Life’s Optics Versus Thought’s Synoptics

One cannot live without being onesided, without choosing, preferring, favoring oneself and one's own, without staking out and defending one's bit of ground.  One cannot live without being onesided, but one cannot be much of a philosopher if one is.  The philosopher's optics are a synoptics, but life's optics are perspectival.

And so philosophy is enlivened at the approach of decline, death, and doom.  The owl of Minerva spreads its wings at dusk. 

‘Experience’

The Mayo Clinic sent me a brochure containing the line, "Most patients begin their experience at the outpatient clinic." Now I don't know about you, but when I seek medical attention it is not an experience I want but treatment. If I could get the treatment without the experience, so much the better. 

Similarly, when I take the old buggy to Jiffy Lube it is not an automotive experience I am after but an oil change.

In both cases one pays for work to be done on a physical thing, not for experiences to be induced in the mind of the owner of the physical thing.

The aestheticism of the '60s and beyond, with its emphasis on doing things for the experience of doing them regardless of any real-world outcome positive or negative, is probably at the root of this overuse of  'experience.'

On Redundancy

Redundancy is a stylistic flaw at worst. A noted chess writer advises, "You need to get psyched up within your own mind." One does indeed need to get psyched up to play well. But is it possible to get psyched   up in someone else's mind, or outside any mind? 

So the admonition is redundant and serves no purpose. Sometimes, however, redundancy serves the purpose of clarity. A noted writer on universals speaks of two particulars sharing a universal in common. This is a redundant formulation: if the universal is shared by the two particulars, then they have it in common. But the redundancy helps explain what 'share' means and thus serves clarity. So I offer this aphorism:

     Pleonasm in pursuit of precision is no logical sin, but at worst a stylistic peccadillo.

Untranslatable? Then Not Worth Translating!

When I hear it said that some text is untranslatable, my stock response is that in that case the text is not worth translating.  If it cannot be translated out of Sanskrit or Turkish or German, then what universal human interest could it have?

The truth is one, universal, and absolute.  If you have something to say that makes a claim to being true, then it better be translatable. Otherwise it has no claim on our attention.

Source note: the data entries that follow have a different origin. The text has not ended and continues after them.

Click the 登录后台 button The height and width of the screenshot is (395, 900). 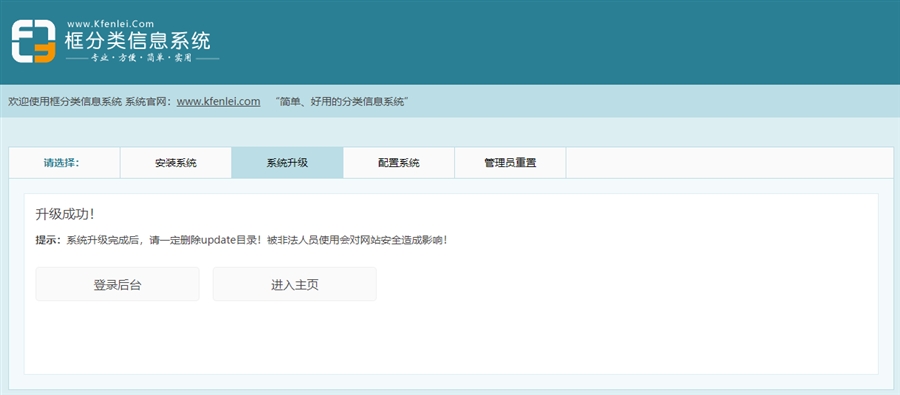click(x=117, y=284)
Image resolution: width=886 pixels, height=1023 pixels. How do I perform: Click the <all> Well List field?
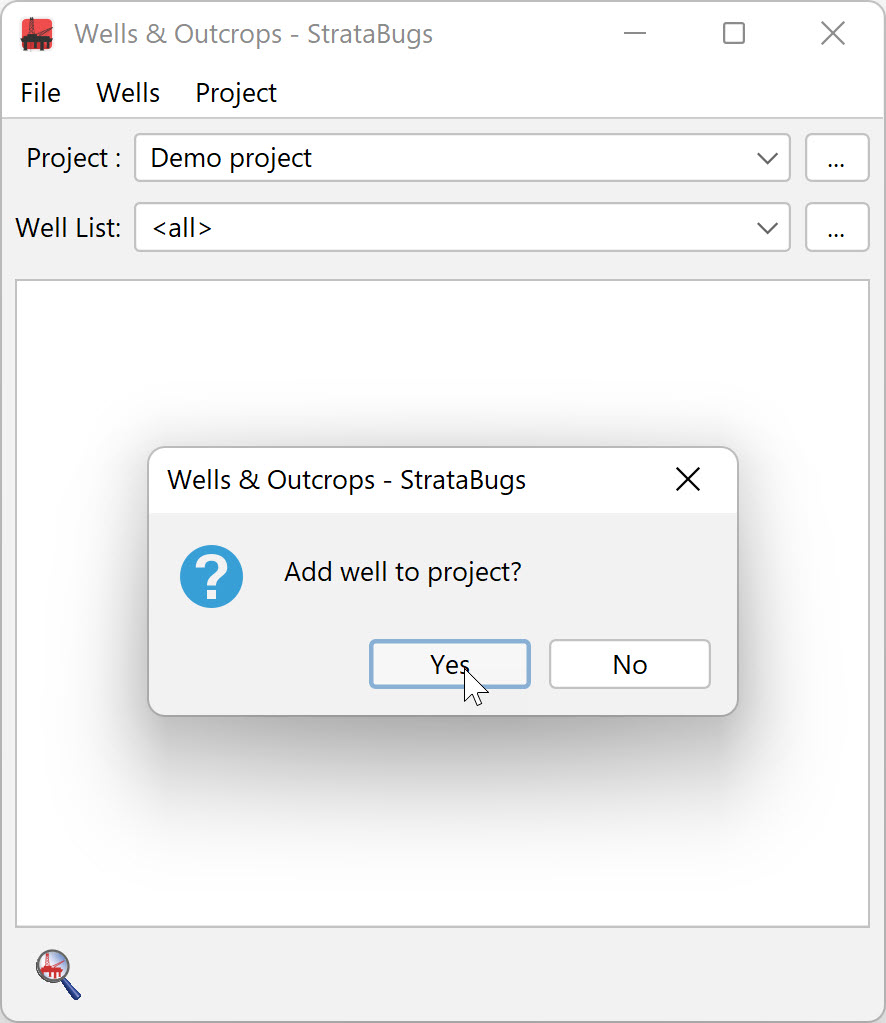pyautogui.click(x=463, y=227)
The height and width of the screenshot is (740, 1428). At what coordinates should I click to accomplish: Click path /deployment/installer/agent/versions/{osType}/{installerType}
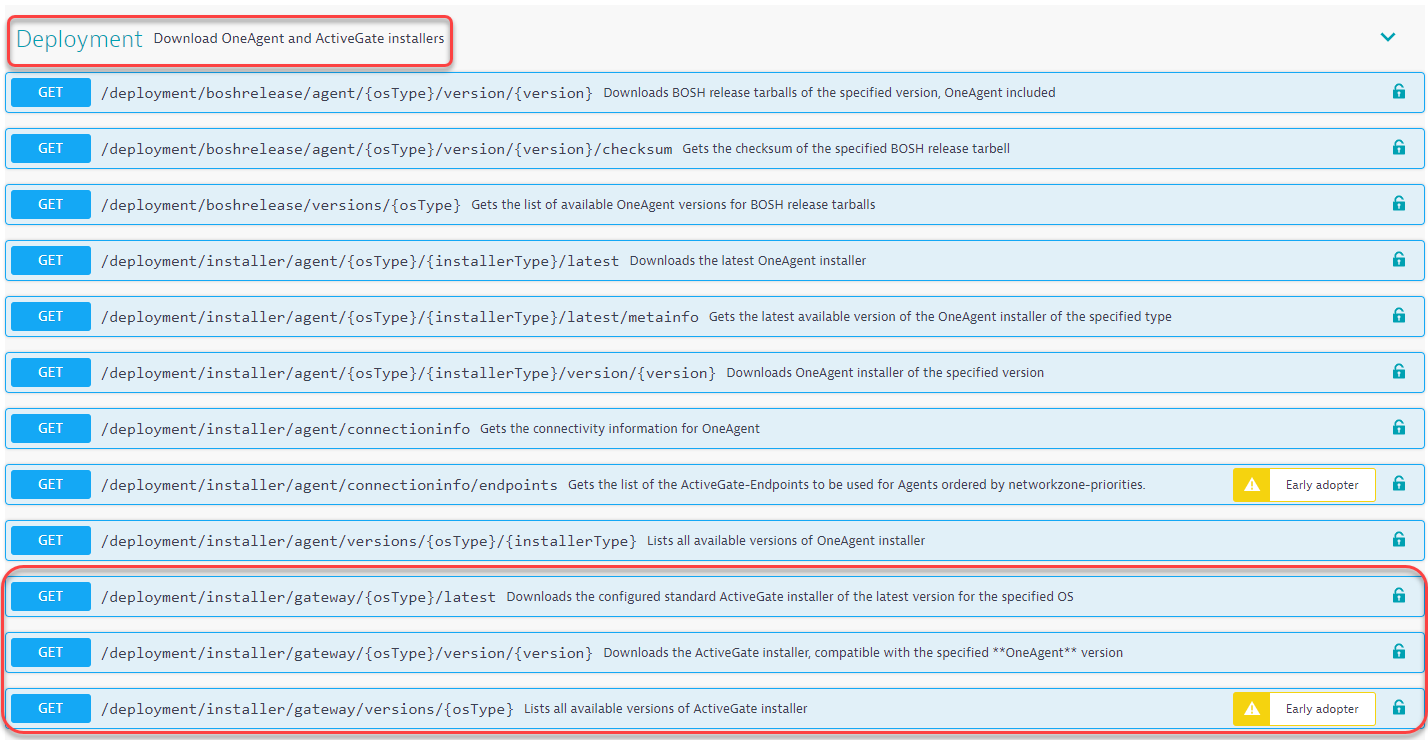[x=368, y=541]
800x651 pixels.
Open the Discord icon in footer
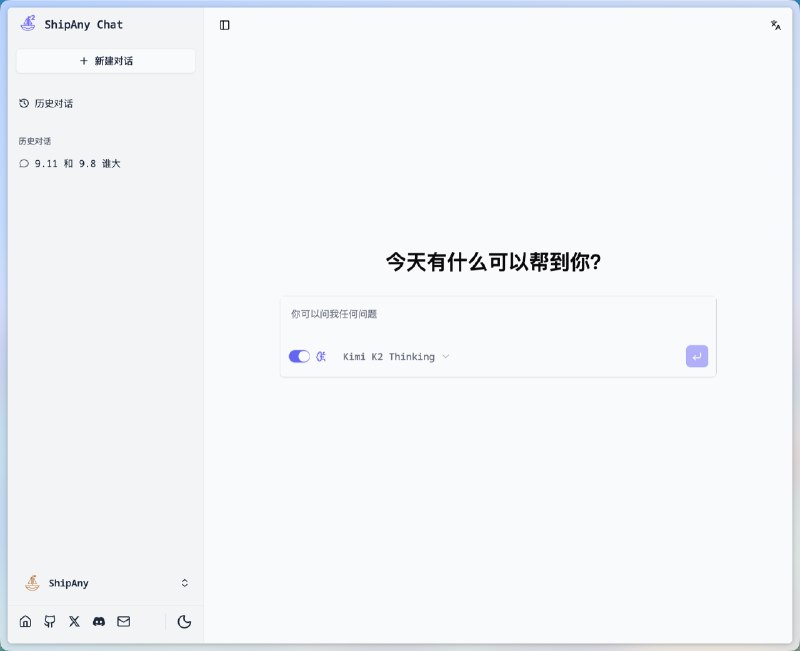(98, 621)
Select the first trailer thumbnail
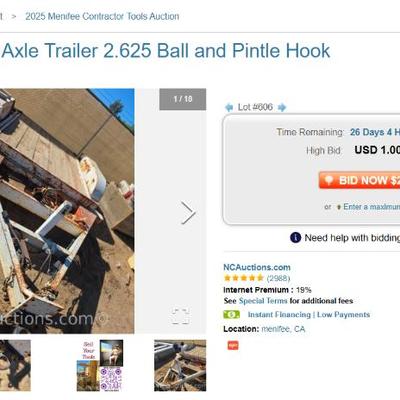 (x=15, y=365)
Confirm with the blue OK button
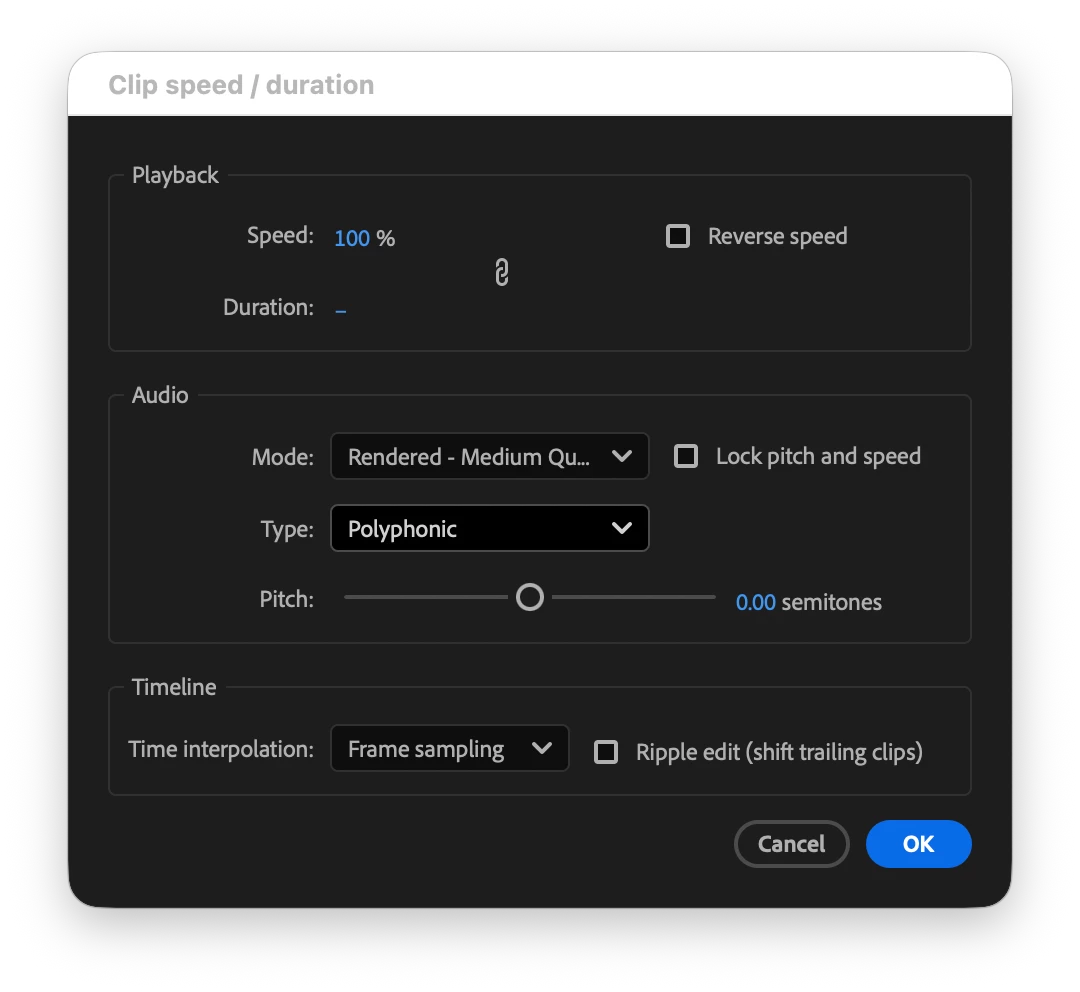 (x=918, y=844)
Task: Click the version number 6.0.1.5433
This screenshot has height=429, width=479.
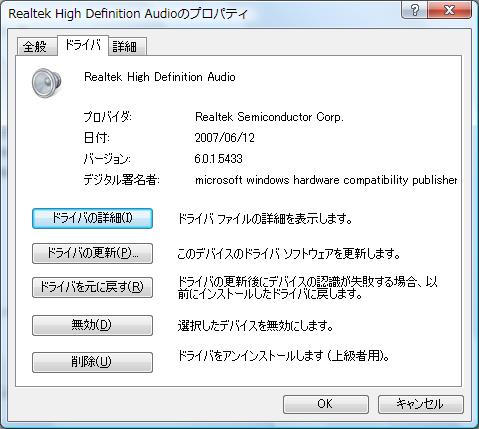Action: click(x=218, y=159)
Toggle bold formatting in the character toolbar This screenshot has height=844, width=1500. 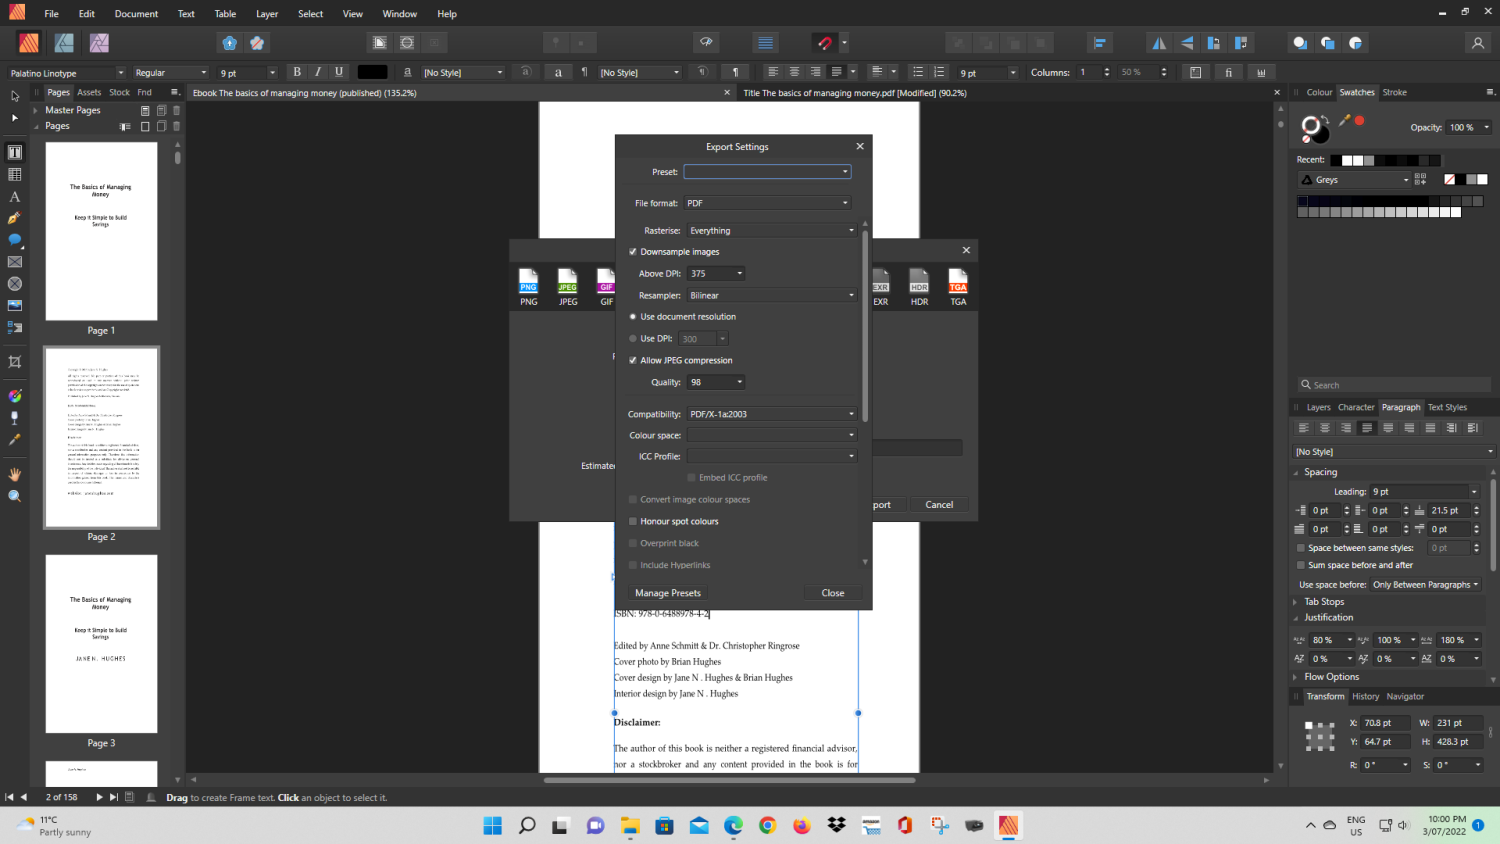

Serious Reading and Bed Reading

There is serious reading and there is bed reading. Serious reading is for stretching the mind and improving the soul. It cannot be well done in bed but requires the alertness and seriousness provided by desk, hard chair, note taking and coffee drinking. It is a pleasure, but one stiffened with an alloy of discipline. Bed reading, however, is pure unalloyed pleasure. The mind is neither taxed nor stretched or much improved, but entertained.